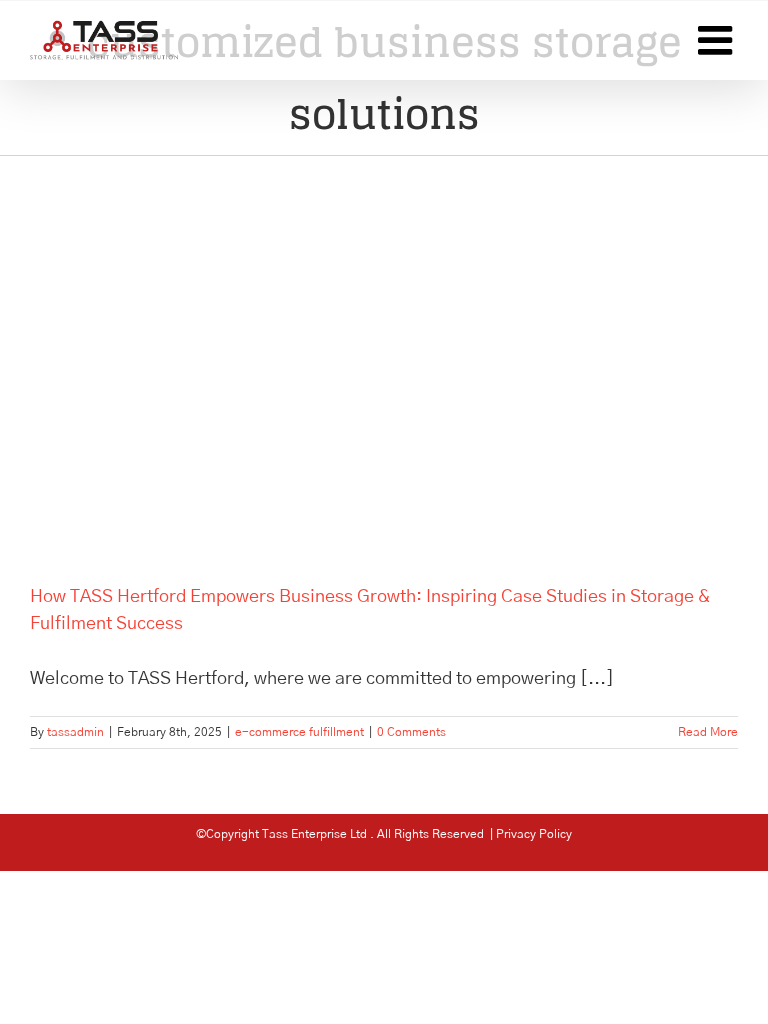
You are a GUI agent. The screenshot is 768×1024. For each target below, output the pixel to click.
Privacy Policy (534, 834)
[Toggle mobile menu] (718, 40)
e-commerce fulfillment (299, 732)
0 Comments (411, 732)
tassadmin (75, 732)
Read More (708, 732)
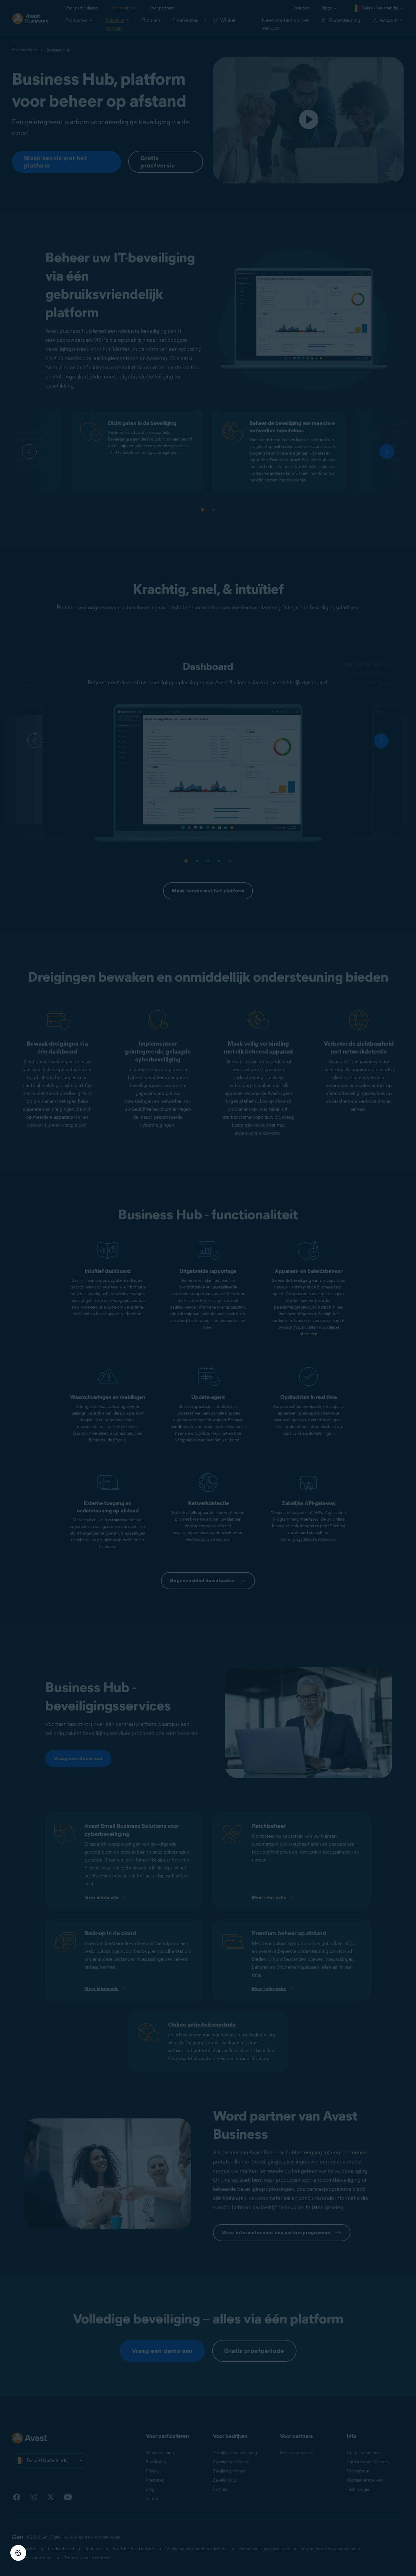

#### [PROBLEM]
Your copy should hold only the lines running from the one that contains "e-commerce fulfillment (299, 732)" through the final line of the data; transcribe them exactly, both ends included, and leave pictures out.

#### [ANSWER SPACE]
e-commerce fulfillment (299, 732)
0 Comments (411, 732)
tassadmin (75, 732)
Read More (708, 732)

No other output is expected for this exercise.